Von Josef Schnelle |
    Leider liegt für dieses Bild keine Bildbeschreibung vor
    Der griechische Mönch Theodoros (Theo Alexander) und die russisch-orthodoxe Nonne (Tamila Koulieva-Karantinaki) in einer Szene des Kinofilms "Meteora". (picture alliance / dpa / Kairos Filmverleih)
    Scheinbar schwebend zwischen Himmel und Erde thronen auf hohen Sandsteinfelsen die Klöster von Meteora in Thessalien. Weitab von aller Weltlichkeit leben hier Mönche und Nonnen in strenger Askese. Ihre Klöster sind voneinander getrennt durch tiefe Schluchten. Der junge Mönch Theodorus und die Nonne Urania haben sich den strikten Ritualen und Gebräuchen ihrer orthodoxen Orden untergeordnet. Selten steigen die Mönche und Nonnen hinab ins Tal, wo die Bauern einem anderen Lebensrhythmus folgen, dem ewigen Kreislauf der Natur. Eines Tages treffen Theodorus und Urania zufällig aufeinander und suchen daraufhin immer wieder den Kontakt zueinander. Doch mit der Zuneigung wächst auch die Zerrissenheit zwischen spiritueller Hingabe und erotischer Anziehung.
    Theodorus und Urania spüren die erotische Anziehung
    Theodorus und Urania müssen sich fragen, wem sie ihr Leben und ihre Liebe widmen wollen. Theodoros ist sowieso schon hin- und hergerissen zwischen seiner spirituellen Berufung und dem einfachen bäuerlichen Leben zu Füßen von Meteora. Das Refugium der Nonne aber ist so unzugänglich, dass sie sich in einem Netz abseilen lassen muss, um überhaupt den Boden zu erreichen. Es gibt für sie keinen anderen Weg in die profane Welt. Urania und Theodorus treffen sich zum Picknick, flirten miteinander und schließlich kommt es in einer Höhle zur geschlechtlichen Begegnung.
    Sex in der Höhle
    Die ist allerdings inszeniert wie eine spirituelle Erfahrung der besonderen Art, durchaus den religiösen Ritualen verwandt, die das Alltagsleben der beiden bestimmen. (Die Mutter-Oberin schaut die junge Nonne so an, als könne sie ihr tief ins Herz blicken. Bruder Theodorus gleichermaßen fromm und von der Liebe geleitet, weicht kaum von seinem Weg ab.) Alles ist Meditation und Poesie in diesem Film. Die Lichtzeichen, die der Mönch als Botschaft in die Klosterzelle der Nonne schickt. Die Kerzen, die sie wechselseitig in tiefen Gedanken aneinander entzünden. Die einsamen Wege, die sie tatsächlich zueinander führen.

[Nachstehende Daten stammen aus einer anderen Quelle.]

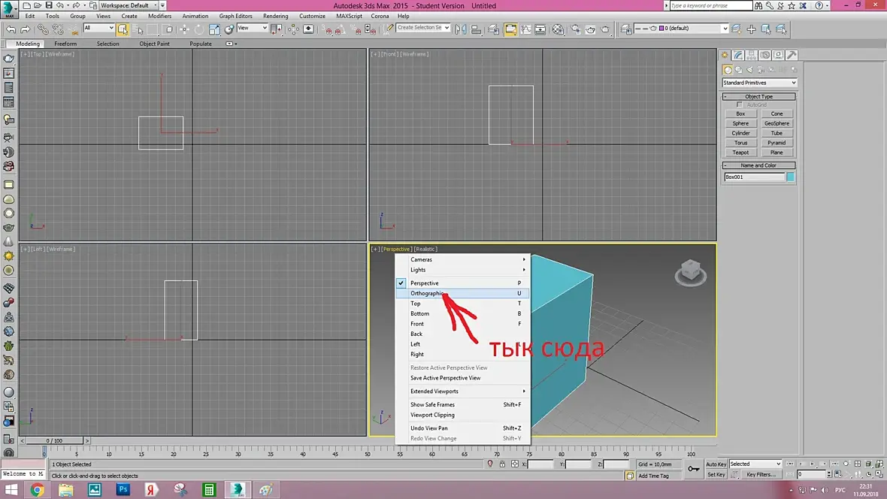Click the Box001 object name field
Viewport: 887px width, 499px height.
point(754,177)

    Fast dialogfreier Film
    Der Regisseur erzählt die zarte Liebesgeschichte mit der Schlichtheit eines frommen Gedichts. Immer häufiger treffen sich die beiden, deren Liebe den Klosterregeln natürlich widerspricht. Dass die Liebe jedoch eine Himmelsmacht ist, der man sich fugen sollte - das wird in diesem fast dialogfreien Film (der in einer deutsch synchronisierten Fassen ebenso wie in einer untertitelten Fassung in den Kinos zu sehen sein wird) mehr als wörtlich genommen. Regisseur Stathoulopoulos nimmt seine Geschichte zum Anlass über die großen Fragen des Lebens in ganz einfachen Bildern zu philosophieren. Manchmal benutzt er auch naive Zeichentrickelemente, um der Geschichte etwas von ihrer Emotionalität zu nehmen und in kurzen Sequenzen das bis dahin Gesehene zusammen zu fassen und auf den Punkt zu bringen.
    Meteora ist keine Kritik am Zölibat
    Unten flötet der Hirte und ein großer Bär kostet die reifen Früchte, bevor der Mönch es ebenfalls versucht. Damit das keinesfalls falsch verstanden wird: Meteora ist keine Kritik am Zölibat, das im orthodoxen Glauben außerhalb der Klostermauern auch gar nicht existiert. Vielmehr feiert der Film die Utopie der wahren Liebe, die mit einem Lächeln beginnt und in eine verzauberte Leiblichkeit mündet. Als Feier der klösterlichen Meditation fordert der Film selbst zur Meditation auf und erinnert daran, dass Kinos oft den Grundriss eines Kirchenschiffs imitieren. Der Filmabend mit „Meteora" ist jedenfalls ein die Sinne anregendes und spirituelles Erlebnis. Die Liebe hat einen ganz besonderen Klang, der nicht nur in den Klöstern der thessalischen Felsenformationen zu hören sein dürfte.